How to complete this task
Within the records below, find the line containing "Famosos (98, 65)". Reproduce it and each line after it exactly, and nothing else.

━━━ Working data ━━━

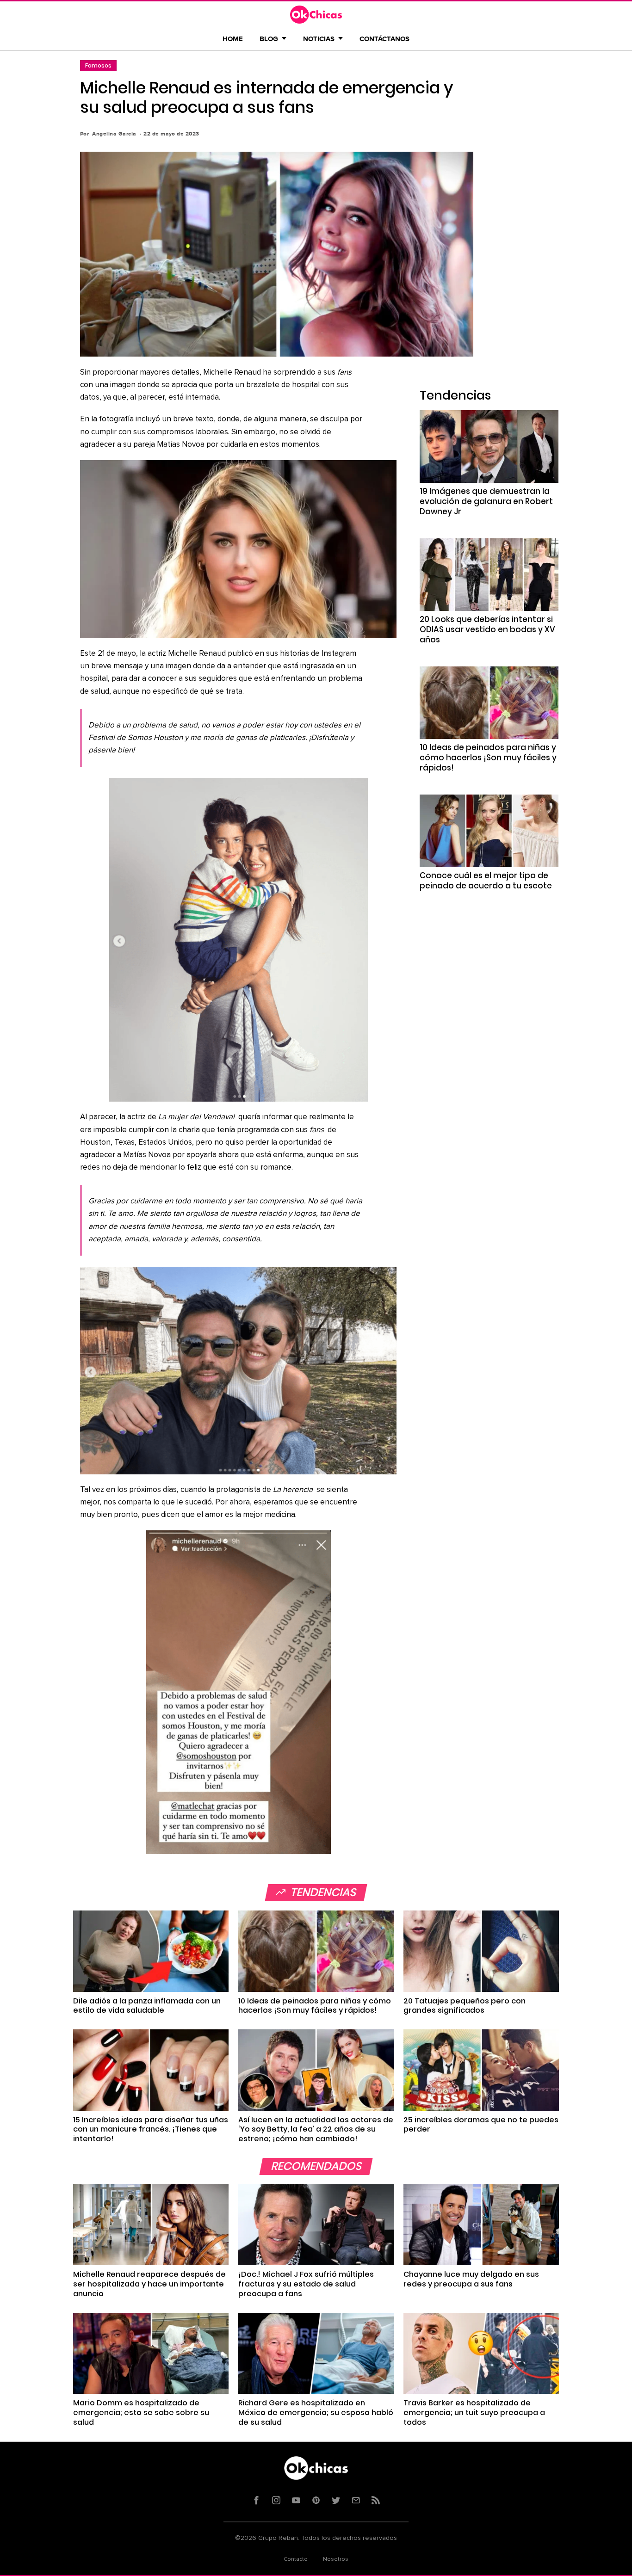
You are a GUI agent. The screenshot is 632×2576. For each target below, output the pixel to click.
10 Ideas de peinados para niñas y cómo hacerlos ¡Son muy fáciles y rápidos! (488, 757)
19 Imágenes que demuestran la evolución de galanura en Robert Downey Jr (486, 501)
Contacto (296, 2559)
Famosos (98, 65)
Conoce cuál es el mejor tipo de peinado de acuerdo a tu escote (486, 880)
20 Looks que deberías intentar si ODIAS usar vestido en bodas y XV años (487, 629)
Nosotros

━━━

The answer
Famosos (98, 65)
Conoce cuál es el mejor tipo de peinado de acuerdo a tu escote (486, 880)
20 Looks que deberías intentar si ODIAS usar vestido en bodas y XV años (487, 629)
Nosotros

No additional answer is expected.